Document passage:
┌────────
John Artis: Campaigner wrongfully convicted alongside ‘Hurricane’ Carter

Although he was never mentioned in Bob Dylan’s famous protest song, Artis had to fight the system to clear his name of murder

Harrison Smith
Monday 22 November 2021 00:00 GMT
After his release, Artis counselled young offenders at the Norfolk Juvenile Detention Centre
After his release, Artis counselled young offenders at the Norfolk Juvenile Detention Centre (Washington Post/Dudley M Brooks)

Imprisoned for a triple murder he insisted he never committed, prizefighter Rubin “Hurricane” Carter became a cause celebre, immortalised in a Bob Dylan protest anthem and portrayed by Denzel Washington in a 1999 film.

But the song, “Hurricane”, never mentioned his co-defendant, who scarcely appeared in the movie of the same name. Both men endured two trials, multiple appeals and years in prison before their convictions were overturned. “I was always the guy in the background,” John Artis once said, “the other guy in the case that no one knew or cared about.”

Artis, who has died aged 75, later counselled troubled youth and spoke on behalf of the wrongfully convicted, condemning racism and official misconduct in the criminal justice system.

Over the decades, he and Carter were variously described as cold-blooded killers and as innocent victims of a flawed and sometimes racially biased justice system. Both men were Black, and their three alleged victims were White, gunned down at the Lafayette Bar and Grill in Paterson, New Jersey, one night in 1966. The two men were pulled over by police a few minutes after the murders because they were driving a white Dodge Polara that apparently resembled the getaway car of the shooters.

“The case inspired a generation of lawyers working to free innocent people,” Justin Brooks, director and co-founder of the California Innocence Project, said. He added that Artis’s and Carter’s “suffering led to the freedom of so many other people who found themselves in the same situation. I’m very sad that they are both now gone, but their legacies live on in all of our work.”

Artis and Carter were casual acquaintances at the time of the killings. Carter, 29, was a leading middleweight boxer; Artis, 19, had recently graduated from Paterson Central High, where he starred on the track team and played football and basketball. With the death of his mother, he decided to postpone university, and was working as a truck driver when he spotted Carter at a nightclub and asked for a lift home. Carter handed him the keys, and they were soon stopped by police.

From the beginning, the two men insisted they were not the killers. They passed lie-detector tests, provided alibis and were released after a witness said neither man was involved in the shootings. But nearly four months later, they were arrested following testimony from two men who had been committing a burglary nearby and who claimed to have seen Artis and Carter at the Lafayette.

An all-White jury found them guilty in 1967, with Carter sentenced to two consecutive life sentences and Artis receiving one life term. “I told myself, ‘It’s just 14 football seasons, 14 basketball seasons, and I can make it,’” Artis later told The Washington Post, referring to the time he had left before he was eligible for parole.

He played football, started a prison track team that raced for cigarettes and taught other incarcerated people to read and write.

During a riot at Rahway State Prison in 1971, he rescued four guards who were being held hostage, demanding that they be released to him. He led them to safety and was later transferred to a minimum-security prison, enabling him to take business classes at Glassboro State College, now Rowan University.

Artis in 2000, holding a picture of himself as a teenager (The Washington Post/Dudley M Brooks)
└────────
Given entries:
┌────────
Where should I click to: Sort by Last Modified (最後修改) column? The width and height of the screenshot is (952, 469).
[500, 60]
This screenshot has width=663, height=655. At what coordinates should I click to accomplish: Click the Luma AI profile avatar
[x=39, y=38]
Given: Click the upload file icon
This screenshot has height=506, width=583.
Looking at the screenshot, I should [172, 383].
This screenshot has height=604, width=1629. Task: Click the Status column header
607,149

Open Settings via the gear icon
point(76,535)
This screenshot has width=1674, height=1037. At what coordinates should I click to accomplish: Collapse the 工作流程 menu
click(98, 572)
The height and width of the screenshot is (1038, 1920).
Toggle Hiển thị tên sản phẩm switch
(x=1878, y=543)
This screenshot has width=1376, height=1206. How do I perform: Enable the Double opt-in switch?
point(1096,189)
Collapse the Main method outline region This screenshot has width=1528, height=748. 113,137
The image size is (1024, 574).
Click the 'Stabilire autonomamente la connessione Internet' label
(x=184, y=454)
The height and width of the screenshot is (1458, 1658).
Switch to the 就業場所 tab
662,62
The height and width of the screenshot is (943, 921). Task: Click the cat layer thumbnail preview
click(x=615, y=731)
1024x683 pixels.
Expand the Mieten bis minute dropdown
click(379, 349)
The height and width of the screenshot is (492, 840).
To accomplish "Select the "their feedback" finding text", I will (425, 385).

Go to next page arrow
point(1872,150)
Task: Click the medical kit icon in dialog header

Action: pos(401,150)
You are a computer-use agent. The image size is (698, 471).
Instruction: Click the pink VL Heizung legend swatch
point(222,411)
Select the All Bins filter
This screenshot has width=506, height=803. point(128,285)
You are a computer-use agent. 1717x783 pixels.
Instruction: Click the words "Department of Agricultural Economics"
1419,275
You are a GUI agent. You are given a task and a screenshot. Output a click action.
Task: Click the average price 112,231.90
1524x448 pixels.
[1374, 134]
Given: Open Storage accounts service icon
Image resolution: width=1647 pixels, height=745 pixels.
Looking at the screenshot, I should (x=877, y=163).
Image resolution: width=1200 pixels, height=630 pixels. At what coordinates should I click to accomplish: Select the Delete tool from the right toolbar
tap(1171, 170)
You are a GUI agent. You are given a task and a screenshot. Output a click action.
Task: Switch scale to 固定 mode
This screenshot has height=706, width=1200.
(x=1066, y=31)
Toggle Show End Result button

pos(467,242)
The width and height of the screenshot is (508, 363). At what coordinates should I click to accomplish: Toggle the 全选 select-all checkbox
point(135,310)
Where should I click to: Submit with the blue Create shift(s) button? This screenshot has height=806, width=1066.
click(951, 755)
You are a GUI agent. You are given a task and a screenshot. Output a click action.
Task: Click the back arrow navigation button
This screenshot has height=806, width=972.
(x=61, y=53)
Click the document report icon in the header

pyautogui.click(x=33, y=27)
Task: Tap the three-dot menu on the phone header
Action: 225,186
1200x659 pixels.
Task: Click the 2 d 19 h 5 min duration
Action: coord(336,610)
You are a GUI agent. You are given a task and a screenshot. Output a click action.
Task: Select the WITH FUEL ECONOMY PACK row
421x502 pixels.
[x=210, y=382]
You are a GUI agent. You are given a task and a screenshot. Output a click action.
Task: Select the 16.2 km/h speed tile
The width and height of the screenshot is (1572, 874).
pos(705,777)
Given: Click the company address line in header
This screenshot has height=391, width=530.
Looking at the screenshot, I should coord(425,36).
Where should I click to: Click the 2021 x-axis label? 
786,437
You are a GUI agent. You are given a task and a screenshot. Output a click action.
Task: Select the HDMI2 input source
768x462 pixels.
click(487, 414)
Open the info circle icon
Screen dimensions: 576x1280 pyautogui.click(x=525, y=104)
└────────
Work to complete: Return the passage of the John Artis obituary from "Artis, who has" up to and including "criminal justice system.", copied word for word. Rely on the John Artis obituary alone, not on the rows.

Task output:
Artis, who has died aged 75, later counselled troubled youth and spoke on behalf of the wrongfully convicted, condemning racism and official misconduct in the criminal justice system.